Indian Seductive Stories Latest News Updates, in Indian Seductive Stories, indian sax, zarine khan wallpapers, iss, gutter uncensensored malaysia, isteri kedua sultan kelantan, Kozhikode , A specter is haunting India’s state of Kerala, a supposedly new and secret Islamic weapon, “love jihad.” Namely,
the idea that young Muslim men court impressionable Hindu and Christian women to capture their souls as well as their bodies. In the Malabar region, where the majority of Kerala’s most venerable Muslim community lives, it is whispered that as many as four thousand women have already succumbed. Can it be? Will seduction threaten the communal peace in this tolerant multicultural state? By chance, we arrived in Kozikode on the day riot police dispersed hundreds of demonstrators belonging to Hindu Aika Vedi (HAV) as they marched within a hundred meters of an Islamic social center. It was actually a “conversion center,” the protestors insisted as a large crowd led by the Sunni Students Federation (SKSSF) gathered to protect the threatened social center. City authorities invoked a law banning provocative assemblies, a riot was averted, and the crowd dispersed. A newspaper account was careful to state that during the agitation, Hindu leaders of HAV escorted a pregnant Muslim woman in a jeep to the local women’s hospital.

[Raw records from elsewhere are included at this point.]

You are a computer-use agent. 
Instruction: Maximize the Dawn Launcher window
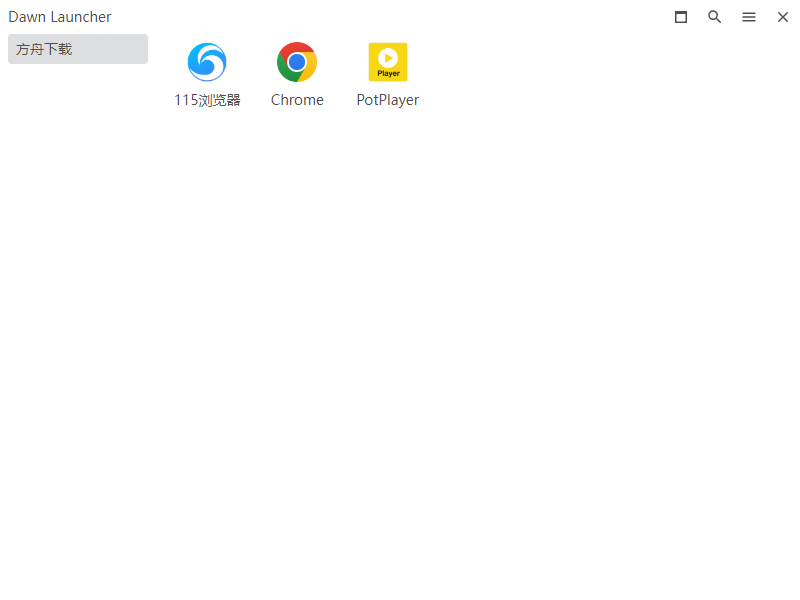681,17
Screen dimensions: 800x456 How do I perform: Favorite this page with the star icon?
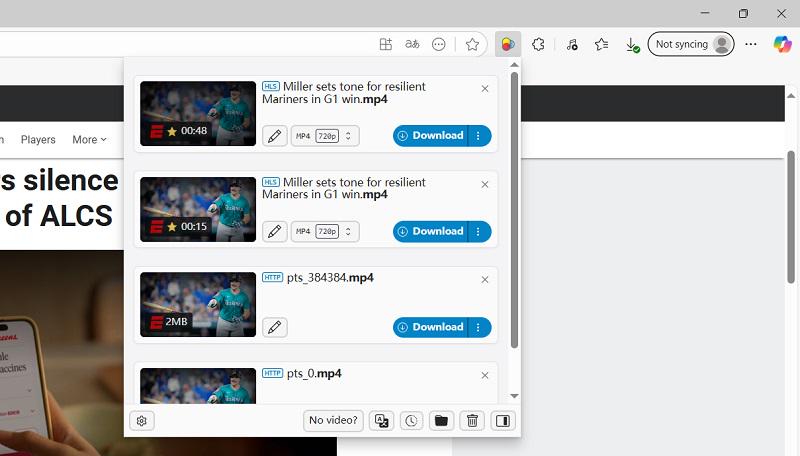tap(472, 44)
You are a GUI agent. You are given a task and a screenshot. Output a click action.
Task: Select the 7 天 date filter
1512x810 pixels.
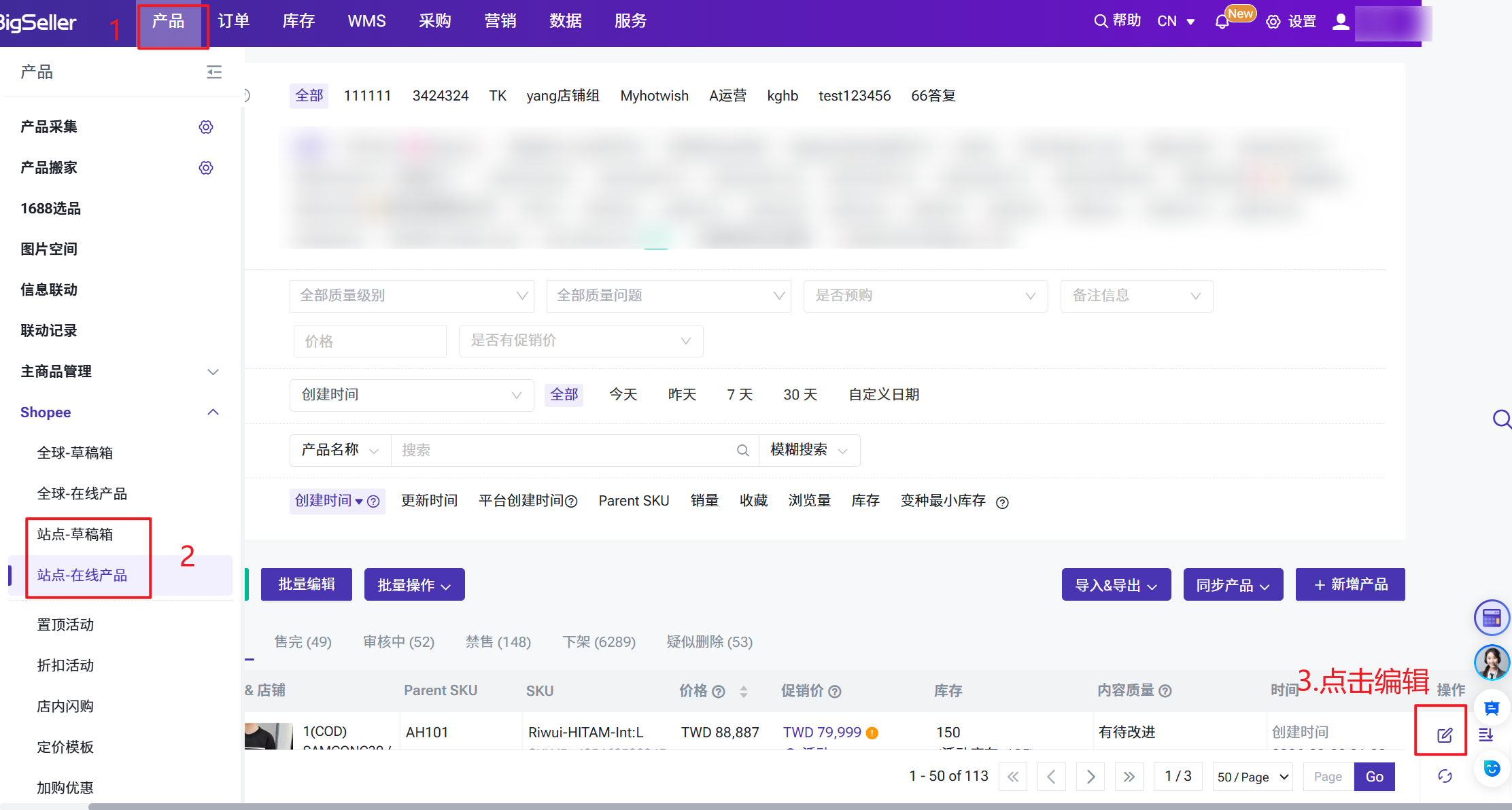tap(740, 395)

It also happened that we were meeting two highly respected Muslim leaders: A Congress Party veteran, T. Sadarikkoya, who as a youngster took part in Gandhi’s “Quit India” campaign in 1943; and Prof. M.N. Karassery of Calicut University, a leading authority on Kerala’s Malayalam language and a widely read columnist.
Both agreed that yes, there were communal problems. Fundamentalists have been proselytizing, and its effects are evident in the prevalence of hijabs worn by a growing minority of Muslim women. But Malabar had its distinct civil culture. Whereas Muslims in India’s Northern provinces arrived as conquerors, their brothers arrived in Malabar some 450 years ago as traders.
With rare exceptions, they have lived in peace alongside Hindus and Christians. Another unifying factor, Professor Karassery, stressed is that while a common language, Urdu, unites northernIndian Muslims and Pakistanis, the Malabar Muslims share the same language, Malayalam, with Hindus and Christians. Thus during the bloody exchange of populations that occurred when India and Pakistan gained independence in 1947 there were no riots in Kerala, and few Muslims migrated northward.
was first posted on February 23, 2010 at 12:52 pm.